Vienna Philharmonic
Part of: Franz Welser-Möst, Fall of the Weimar Republic: Dancing on the Precipice, and Carnegie Hall Live on WQXR
Performers
Vienna Philharmonic
Franz Welser-Möst, Conductor
Program
G. MAHLER Symphony No. 9
Event Duration
The printed program will last approximately 90 minutes with no intermission. Please note that there will be no late seating.This Concert in Context
Gustav Mahler completed his Symphony No. 9 in 1909—five years before a war that would profoundly alter the social and cultural fabric of every country across Europe. While Mahler did not live to see the subsequent crises that World War I would unleash across the continent, his native Austria-Hungary had by the turn of the century borne witness to the rising antisemitism and nationalism that would cast a long shadow over the politics of the interwar period.

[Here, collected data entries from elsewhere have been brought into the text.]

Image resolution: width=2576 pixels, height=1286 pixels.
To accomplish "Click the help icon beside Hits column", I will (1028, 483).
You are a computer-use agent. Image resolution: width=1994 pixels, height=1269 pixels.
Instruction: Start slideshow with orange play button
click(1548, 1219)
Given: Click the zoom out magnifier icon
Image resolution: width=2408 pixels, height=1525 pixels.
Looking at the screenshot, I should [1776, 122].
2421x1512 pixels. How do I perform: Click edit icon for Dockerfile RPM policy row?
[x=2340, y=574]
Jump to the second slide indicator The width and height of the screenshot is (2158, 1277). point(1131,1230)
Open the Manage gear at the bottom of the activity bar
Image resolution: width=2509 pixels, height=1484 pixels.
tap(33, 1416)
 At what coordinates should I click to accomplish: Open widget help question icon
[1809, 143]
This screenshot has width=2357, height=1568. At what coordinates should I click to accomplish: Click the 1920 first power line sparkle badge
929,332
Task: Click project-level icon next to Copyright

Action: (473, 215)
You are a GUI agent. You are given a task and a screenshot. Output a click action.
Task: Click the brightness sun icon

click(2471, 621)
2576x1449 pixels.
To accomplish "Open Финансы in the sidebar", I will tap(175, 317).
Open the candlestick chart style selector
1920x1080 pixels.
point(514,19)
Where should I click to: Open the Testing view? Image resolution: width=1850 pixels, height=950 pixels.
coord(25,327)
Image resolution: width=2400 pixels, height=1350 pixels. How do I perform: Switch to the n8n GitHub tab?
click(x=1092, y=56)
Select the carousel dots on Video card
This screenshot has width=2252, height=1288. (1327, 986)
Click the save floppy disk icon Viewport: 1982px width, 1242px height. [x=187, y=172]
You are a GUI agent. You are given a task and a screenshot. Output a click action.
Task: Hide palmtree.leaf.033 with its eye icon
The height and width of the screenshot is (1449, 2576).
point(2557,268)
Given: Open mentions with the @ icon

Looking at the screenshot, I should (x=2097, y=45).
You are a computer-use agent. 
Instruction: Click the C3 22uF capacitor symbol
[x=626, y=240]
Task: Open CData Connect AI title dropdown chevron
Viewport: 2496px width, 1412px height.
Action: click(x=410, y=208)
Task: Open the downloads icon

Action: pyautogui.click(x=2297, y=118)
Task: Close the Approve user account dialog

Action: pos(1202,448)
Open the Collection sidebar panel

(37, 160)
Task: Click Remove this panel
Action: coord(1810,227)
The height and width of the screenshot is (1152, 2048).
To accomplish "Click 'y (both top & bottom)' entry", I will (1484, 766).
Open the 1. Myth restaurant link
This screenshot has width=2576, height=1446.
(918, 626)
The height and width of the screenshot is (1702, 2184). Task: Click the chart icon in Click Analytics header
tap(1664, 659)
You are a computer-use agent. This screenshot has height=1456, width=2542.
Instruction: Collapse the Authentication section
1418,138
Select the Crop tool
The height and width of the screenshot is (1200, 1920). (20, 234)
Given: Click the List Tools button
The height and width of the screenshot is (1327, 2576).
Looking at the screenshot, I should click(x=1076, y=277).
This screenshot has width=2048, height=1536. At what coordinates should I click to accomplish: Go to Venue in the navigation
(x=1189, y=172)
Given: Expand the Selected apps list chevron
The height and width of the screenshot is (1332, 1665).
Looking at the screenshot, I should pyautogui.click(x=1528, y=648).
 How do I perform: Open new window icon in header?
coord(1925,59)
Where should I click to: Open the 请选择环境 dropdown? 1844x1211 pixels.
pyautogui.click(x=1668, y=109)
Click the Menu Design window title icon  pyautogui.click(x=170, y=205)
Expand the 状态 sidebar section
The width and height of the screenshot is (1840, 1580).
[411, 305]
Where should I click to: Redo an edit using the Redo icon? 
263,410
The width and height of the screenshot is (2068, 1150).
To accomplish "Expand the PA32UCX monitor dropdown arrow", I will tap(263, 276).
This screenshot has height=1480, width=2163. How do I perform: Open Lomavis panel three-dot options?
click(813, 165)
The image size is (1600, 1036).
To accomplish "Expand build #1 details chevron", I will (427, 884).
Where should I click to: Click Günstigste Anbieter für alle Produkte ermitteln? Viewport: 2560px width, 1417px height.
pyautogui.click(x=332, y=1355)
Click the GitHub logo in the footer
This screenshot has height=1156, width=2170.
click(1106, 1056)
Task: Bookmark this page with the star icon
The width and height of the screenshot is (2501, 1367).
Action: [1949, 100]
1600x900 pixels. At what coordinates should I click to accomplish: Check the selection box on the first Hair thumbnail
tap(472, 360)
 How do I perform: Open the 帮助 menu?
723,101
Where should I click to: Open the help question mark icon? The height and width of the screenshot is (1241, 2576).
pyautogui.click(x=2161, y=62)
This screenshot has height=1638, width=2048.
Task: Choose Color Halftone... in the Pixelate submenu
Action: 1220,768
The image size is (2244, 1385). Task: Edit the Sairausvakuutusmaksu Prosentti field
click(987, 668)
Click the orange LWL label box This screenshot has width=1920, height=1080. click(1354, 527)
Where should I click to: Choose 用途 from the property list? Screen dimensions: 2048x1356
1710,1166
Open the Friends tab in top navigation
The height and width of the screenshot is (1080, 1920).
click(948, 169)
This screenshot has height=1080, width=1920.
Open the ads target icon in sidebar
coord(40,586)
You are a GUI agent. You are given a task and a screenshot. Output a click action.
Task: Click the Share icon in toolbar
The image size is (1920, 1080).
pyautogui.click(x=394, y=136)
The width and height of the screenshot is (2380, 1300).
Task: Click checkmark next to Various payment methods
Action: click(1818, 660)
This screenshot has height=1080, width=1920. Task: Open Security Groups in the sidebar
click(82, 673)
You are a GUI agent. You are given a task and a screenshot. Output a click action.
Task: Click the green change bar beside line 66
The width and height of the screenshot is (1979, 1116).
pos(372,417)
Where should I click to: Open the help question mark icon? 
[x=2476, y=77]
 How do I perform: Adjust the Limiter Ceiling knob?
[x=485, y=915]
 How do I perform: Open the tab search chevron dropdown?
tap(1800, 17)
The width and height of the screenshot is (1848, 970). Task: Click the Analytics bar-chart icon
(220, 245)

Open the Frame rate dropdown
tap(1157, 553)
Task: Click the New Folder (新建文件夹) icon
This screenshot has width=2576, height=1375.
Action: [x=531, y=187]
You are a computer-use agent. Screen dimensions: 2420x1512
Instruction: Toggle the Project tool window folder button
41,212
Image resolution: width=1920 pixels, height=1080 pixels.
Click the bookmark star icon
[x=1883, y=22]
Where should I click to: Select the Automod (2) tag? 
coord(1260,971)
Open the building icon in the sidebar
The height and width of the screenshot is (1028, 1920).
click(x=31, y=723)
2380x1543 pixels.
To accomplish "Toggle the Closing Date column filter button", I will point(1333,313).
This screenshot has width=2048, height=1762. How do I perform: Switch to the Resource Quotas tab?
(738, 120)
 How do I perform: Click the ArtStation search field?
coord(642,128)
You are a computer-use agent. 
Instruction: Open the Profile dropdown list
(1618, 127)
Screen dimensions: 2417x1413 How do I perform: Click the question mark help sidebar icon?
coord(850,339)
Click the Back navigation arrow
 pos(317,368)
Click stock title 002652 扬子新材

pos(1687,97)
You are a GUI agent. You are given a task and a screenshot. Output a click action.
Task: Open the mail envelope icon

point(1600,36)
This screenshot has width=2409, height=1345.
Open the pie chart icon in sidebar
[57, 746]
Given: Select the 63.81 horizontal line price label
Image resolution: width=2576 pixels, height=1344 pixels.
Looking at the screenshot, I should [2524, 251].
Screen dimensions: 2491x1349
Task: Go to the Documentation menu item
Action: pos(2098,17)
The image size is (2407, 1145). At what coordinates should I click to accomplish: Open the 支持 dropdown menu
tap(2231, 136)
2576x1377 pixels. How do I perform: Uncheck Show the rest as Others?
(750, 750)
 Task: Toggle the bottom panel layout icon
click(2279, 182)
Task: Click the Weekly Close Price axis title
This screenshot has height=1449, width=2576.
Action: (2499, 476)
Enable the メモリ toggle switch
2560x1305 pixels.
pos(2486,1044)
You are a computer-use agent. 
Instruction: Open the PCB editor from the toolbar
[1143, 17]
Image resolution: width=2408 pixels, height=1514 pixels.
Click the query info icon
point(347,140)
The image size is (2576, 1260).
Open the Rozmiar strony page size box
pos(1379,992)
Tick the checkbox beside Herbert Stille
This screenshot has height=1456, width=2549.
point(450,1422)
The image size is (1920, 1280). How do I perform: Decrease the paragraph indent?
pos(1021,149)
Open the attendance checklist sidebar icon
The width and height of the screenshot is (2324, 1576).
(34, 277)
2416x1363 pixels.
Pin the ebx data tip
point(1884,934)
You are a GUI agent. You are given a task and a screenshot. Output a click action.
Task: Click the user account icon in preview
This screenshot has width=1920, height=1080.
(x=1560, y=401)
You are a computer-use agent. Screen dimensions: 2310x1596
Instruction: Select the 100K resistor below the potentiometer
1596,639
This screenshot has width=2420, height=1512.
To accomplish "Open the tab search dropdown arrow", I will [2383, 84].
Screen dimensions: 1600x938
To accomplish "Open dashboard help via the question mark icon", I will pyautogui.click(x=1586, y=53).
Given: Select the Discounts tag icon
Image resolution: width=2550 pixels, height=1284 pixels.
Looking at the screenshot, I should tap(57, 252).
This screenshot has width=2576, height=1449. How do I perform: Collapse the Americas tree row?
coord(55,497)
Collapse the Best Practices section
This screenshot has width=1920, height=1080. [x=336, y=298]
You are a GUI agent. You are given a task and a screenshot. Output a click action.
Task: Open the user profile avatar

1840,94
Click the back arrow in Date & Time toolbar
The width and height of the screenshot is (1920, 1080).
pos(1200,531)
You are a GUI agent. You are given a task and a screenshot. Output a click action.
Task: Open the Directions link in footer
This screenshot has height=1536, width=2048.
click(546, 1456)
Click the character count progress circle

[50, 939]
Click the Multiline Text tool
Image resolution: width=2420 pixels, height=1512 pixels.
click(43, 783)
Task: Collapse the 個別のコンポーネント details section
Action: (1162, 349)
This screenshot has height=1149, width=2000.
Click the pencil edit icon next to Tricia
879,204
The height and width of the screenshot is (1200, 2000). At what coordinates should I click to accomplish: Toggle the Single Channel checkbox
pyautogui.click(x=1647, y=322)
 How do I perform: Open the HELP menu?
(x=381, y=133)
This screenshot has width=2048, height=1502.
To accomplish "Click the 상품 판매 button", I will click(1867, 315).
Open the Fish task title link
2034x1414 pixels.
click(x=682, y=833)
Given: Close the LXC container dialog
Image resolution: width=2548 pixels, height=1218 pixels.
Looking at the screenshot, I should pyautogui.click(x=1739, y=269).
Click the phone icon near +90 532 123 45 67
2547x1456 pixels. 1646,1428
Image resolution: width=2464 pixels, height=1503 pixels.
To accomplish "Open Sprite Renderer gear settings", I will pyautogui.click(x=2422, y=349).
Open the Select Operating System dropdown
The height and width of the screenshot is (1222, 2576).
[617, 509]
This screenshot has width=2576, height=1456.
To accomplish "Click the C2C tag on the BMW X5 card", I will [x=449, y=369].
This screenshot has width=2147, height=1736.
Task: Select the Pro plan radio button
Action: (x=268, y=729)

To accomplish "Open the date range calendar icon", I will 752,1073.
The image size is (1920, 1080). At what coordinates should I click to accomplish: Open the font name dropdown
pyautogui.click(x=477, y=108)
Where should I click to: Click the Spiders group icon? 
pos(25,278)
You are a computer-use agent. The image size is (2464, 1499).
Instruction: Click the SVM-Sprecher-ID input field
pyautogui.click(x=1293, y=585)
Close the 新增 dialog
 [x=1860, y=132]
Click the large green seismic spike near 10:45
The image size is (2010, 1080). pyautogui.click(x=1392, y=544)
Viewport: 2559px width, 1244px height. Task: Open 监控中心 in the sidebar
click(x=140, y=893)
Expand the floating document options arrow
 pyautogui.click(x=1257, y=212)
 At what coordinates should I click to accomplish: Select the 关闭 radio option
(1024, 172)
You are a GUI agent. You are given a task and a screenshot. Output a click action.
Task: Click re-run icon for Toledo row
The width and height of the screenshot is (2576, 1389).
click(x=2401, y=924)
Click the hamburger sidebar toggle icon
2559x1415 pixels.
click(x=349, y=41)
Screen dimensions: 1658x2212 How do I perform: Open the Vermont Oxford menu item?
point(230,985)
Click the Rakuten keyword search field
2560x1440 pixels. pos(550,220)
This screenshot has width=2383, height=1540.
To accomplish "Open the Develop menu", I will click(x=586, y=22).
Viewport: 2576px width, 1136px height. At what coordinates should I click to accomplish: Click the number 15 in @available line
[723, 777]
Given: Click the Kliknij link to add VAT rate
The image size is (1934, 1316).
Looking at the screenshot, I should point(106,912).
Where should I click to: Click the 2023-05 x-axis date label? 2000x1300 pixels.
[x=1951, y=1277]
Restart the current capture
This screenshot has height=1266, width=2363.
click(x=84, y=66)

A multinational empire with some 50 million subjects, Mahler’s Austria-Hungary was made up of peoples from across Central and Eastern Europe, including not only Austrians and Hungarians, but Ukrainians, Poles, Czechs, Slovenes, and countless other nationalities. The linguistic and cultural differences inherent in the empire’s makeup made governing an often difficult and unwieldy proposition at the national and local levels, prompting some cynical politicians to look for easy scapegoats to the challenging problems the empire faced in the lead up to World War I. To take only one example, politician Karl Lueger used antisemitism during his tenure as mayor of Vienna from 1897 to 1910 as a tool for consolidating support over a society riven by differences in language, culture, and nationality. Lueger was greatly admired by a young Adolf Hitler, who saw Mahler’s productions of his beloved Wagner at the Vienna Court Opera during his itinerant years as an aspiring artist in the capital city. As an Austrian of Jewish descent, Mahler’s music would subsequently be designated as entartete Kunst (“degenerate art”) and banned by the Nazis.